Nicknamed "Iron Man", Hall of Famer Joe McGinnity was a player/manager for three seasons (1922–23, 1925) in Dubuque, beginning at age 51. In his career, McGinnity won 246 Major League games and 231 Minor League games. Spanning 26 seasons, McGinnity threw 7,210 Innings in winning 485 games. He went 5–8 in 1922, 15–12 in 1923. He then went 6–6 in 1925, his final season to pitch, at age 54.

===John Petrakis===
The namesake of the ballpark, John Petrakis served as the President and GM of the franchise. Petrakis was a longtime baseball supporter in Dubuque and was instrumental in youth baseball and minor league baseball. Petrakis was recognized on a National level. In 1956, Petrakis was featured in the Saturday Evening Post and received the "Executive of the Year for minor leagues" by the Sporting News.

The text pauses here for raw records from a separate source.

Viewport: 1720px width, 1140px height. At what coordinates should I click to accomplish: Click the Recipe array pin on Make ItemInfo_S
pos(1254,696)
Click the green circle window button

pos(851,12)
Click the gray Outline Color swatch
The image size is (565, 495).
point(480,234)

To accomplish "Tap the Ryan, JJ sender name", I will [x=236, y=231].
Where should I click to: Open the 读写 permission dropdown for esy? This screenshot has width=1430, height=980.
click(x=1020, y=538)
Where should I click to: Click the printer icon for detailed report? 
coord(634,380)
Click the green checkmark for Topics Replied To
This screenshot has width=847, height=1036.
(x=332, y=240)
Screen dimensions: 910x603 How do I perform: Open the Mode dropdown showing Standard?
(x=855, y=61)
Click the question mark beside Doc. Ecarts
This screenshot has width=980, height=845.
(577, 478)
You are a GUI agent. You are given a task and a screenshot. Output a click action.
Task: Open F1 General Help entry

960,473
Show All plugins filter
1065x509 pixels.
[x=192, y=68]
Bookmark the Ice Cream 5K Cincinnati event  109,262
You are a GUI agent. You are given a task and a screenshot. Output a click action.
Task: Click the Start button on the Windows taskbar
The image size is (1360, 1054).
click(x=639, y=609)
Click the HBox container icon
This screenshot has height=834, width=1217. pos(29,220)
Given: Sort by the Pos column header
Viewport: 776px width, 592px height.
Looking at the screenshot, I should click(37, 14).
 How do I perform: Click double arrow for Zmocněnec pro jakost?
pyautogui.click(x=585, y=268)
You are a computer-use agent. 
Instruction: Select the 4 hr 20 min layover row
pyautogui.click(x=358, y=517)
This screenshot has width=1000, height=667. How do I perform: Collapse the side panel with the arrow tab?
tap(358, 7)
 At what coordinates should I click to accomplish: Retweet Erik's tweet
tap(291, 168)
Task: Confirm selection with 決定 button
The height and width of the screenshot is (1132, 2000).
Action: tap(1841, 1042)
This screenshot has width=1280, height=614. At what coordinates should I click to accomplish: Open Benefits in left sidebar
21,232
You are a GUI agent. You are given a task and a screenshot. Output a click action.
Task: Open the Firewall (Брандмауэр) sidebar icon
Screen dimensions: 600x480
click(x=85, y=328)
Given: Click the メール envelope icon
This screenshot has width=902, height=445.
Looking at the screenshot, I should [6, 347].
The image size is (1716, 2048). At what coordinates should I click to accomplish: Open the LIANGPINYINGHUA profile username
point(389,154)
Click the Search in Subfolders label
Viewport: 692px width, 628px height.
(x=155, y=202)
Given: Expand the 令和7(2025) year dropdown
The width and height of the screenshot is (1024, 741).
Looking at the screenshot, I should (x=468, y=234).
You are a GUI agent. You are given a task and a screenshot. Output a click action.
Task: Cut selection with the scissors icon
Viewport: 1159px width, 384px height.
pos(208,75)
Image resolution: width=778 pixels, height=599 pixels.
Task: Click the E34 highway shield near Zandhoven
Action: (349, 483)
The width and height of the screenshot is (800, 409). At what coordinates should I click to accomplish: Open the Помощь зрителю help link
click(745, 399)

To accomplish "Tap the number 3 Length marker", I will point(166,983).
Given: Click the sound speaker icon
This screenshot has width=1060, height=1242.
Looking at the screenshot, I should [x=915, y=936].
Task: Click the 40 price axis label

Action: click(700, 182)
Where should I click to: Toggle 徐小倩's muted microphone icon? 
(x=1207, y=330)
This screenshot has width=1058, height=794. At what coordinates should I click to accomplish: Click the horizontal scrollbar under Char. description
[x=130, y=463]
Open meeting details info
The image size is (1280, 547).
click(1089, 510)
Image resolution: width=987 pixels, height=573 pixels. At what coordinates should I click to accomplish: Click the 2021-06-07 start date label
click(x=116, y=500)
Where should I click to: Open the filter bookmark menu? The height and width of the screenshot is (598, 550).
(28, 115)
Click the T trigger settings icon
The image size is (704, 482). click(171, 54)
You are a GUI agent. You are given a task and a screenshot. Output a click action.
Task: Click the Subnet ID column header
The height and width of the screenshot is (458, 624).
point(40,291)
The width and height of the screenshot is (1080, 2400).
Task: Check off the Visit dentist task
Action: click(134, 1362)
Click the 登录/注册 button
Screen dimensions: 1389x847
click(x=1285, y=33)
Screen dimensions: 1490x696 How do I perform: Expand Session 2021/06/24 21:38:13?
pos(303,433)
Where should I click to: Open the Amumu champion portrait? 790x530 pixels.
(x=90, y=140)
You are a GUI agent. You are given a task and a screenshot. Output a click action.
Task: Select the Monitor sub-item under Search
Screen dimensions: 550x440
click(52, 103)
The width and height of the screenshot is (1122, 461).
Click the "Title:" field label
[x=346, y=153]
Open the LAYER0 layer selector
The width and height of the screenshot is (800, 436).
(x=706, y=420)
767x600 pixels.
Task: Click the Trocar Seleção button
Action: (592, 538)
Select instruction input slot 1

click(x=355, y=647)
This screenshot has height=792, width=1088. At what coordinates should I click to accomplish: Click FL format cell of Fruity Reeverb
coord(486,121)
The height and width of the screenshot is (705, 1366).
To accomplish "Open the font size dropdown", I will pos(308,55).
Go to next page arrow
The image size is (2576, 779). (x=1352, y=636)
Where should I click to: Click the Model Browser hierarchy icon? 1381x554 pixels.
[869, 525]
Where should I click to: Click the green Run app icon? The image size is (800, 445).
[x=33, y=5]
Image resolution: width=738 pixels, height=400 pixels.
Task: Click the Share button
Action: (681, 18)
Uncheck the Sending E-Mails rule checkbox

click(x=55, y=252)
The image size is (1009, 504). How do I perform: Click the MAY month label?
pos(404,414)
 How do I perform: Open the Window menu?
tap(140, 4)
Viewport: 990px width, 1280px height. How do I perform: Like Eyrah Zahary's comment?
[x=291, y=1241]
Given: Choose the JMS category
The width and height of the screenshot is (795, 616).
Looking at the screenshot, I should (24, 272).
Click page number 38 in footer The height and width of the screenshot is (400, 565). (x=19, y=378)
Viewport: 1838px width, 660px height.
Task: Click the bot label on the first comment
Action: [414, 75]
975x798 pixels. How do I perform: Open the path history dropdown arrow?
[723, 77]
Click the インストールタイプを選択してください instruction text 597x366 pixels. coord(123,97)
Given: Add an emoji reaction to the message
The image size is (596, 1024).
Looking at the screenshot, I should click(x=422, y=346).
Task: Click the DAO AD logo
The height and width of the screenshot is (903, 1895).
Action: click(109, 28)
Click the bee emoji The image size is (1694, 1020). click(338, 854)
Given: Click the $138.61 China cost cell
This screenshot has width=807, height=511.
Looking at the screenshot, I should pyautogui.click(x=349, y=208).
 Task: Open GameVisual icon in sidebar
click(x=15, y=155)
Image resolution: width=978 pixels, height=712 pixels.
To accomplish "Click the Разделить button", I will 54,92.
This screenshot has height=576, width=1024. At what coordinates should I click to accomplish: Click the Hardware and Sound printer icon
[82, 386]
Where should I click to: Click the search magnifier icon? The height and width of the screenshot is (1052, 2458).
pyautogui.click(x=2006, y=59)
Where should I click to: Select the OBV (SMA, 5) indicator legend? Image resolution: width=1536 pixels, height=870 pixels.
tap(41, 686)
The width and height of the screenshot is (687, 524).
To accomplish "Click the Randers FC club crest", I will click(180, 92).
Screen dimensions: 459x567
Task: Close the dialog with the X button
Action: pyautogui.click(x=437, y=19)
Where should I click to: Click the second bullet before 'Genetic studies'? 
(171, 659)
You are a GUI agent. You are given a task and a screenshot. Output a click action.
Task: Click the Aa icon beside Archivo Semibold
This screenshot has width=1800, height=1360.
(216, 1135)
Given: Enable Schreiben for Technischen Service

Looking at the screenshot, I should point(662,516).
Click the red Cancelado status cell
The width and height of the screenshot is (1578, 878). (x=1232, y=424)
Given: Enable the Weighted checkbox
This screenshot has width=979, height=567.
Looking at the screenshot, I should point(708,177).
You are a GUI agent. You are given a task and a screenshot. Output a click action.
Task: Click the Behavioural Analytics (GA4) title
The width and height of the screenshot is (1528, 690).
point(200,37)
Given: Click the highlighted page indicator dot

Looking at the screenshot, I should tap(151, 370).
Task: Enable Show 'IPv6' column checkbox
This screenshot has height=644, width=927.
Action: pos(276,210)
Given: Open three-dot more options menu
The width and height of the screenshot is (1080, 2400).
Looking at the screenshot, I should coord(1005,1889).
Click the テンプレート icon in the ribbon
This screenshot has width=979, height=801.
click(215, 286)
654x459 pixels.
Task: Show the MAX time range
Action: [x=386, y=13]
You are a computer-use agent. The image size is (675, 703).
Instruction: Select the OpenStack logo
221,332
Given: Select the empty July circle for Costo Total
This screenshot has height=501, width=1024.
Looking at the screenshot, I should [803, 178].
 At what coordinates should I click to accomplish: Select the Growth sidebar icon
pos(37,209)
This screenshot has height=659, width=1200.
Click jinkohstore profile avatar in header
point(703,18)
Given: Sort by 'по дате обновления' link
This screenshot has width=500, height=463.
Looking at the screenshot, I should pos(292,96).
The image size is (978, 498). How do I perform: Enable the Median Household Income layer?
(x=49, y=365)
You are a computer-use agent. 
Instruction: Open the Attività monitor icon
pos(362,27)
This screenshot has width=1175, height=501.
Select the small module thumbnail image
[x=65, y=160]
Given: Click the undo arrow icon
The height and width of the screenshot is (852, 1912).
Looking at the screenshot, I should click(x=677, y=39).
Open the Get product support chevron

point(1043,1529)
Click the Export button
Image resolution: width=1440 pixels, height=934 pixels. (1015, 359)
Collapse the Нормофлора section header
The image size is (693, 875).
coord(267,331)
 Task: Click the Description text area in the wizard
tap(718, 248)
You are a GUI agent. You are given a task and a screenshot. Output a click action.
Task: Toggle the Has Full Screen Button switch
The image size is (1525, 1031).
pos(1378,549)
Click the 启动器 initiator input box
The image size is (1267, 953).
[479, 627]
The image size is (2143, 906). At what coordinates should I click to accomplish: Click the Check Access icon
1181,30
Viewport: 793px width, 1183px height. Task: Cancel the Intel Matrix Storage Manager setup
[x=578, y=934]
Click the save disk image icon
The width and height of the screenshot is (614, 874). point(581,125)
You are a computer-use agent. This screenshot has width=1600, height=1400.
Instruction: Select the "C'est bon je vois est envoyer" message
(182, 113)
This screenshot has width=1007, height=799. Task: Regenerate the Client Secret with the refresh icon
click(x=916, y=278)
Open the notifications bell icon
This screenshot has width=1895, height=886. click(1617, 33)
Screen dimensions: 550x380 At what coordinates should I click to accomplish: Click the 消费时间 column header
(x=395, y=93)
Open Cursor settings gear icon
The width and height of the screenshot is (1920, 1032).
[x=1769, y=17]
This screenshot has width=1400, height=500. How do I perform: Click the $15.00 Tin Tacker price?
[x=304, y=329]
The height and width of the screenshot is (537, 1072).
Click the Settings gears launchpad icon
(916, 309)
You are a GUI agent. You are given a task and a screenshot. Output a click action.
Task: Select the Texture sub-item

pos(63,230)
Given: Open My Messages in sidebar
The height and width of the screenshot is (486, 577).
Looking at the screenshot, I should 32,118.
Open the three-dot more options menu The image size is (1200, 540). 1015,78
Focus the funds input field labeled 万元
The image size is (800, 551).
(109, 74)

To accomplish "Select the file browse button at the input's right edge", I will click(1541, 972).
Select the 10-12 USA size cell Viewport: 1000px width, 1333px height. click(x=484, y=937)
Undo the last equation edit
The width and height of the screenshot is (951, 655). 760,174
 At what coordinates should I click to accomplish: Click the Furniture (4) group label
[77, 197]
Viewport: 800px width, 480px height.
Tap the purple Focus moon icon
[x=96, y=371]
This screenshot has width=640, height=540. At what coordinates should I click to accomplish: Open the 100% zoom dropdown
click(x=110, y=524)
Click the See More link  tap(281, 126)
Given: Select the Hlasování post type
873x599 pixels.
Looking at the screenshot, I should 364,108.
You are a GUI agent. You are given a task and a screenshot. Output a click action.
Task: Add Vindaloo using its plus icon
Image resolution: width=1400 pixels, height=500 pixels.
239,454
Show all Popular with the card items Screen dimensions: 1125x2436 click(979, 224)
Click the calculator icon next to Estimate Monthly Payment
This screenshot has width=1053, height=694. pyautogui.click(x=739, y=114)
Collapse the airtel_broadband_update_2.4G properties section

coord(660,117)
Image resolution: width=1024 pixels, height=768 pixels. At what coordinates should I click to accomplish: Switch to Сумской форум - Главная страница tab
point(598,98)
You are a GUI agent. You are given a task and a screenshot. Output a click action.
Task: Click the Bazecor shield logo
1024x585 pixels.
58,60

After the demise of the original ballpark, a new field, within the Gerald McAleece Park & Recreation Complex, was named "John Petrakis Field" and dedicated on May 4, 1986.

===Notable alumni===
- Bruce Bochy (1976) 1996 NL Manager of the Year; Manager: 3× World Series Champions (2010, 2012, 2014) San Francisco Giants
- Terry Puhl (1975) MLB All-Star
- Sam Perlozzo (1974)
- Max Lanier (1968) 2x MLB All-Star
- Bill Russell (1967) 3x MLB All-Star
- Steve Yeager (1967) 1981 World Series Most Valuable Player
- Fran Healy (1965–1966)
- Ray Miller (1965)
- Joe Rudi (1965) 3x MLB All-Star
- Dave Nelson (1964) MLB All-Star
- Steve Hargan (1962) MLB All-Star
- Tommy Agee (1961) 2x MLB All-Star; 1966 AL Rookie of the Year; New York Mets Hall of Fame
- Jackie Hernández (1961)
- Tommy John (1961) 4x MLB All-Star; 288 Wins; Tommy John surgery pioneer
- Steve Blass (1960) MLB All-Star
- Gene Alley (1959) 2x MLB All-Star
- Syd Thrift (1959 MGR)
- J. C. Martin (1957)
- Gary Peters (1957) 2x MLB All-Star; 1964 AL Wins Leader; 2x AL ERA Leader (1963, 1966); 1963 AL Rookie of the Year
- Glen Hobbie (1956)
- Deacon Jones (1956) Hit .409, possibly last professional .400 Season
- John Romano (1954) 4x MLB All-Star
- Hal Trosky (1931) 1936 AL RBI Leader; Cleveland Indians Hall of Fame
- Phil Weintraub (1931)
- Estel Crabtree (1926–1927)
- Mel Harder (1927) 4x MLB All-Star; Cleveland Indians No. 18 retired; Cleveland Indians Hall of Fame
- Ernie Johnson (1911)
- George Browne (1898)
- Billy Sullivan (1897)
- Harry Wolverton (1897)
Bob Cluck. Manager 1975–76. Major League Pitching Coach, A's, Astros, and Tigers. 52 years in Professional Baseball.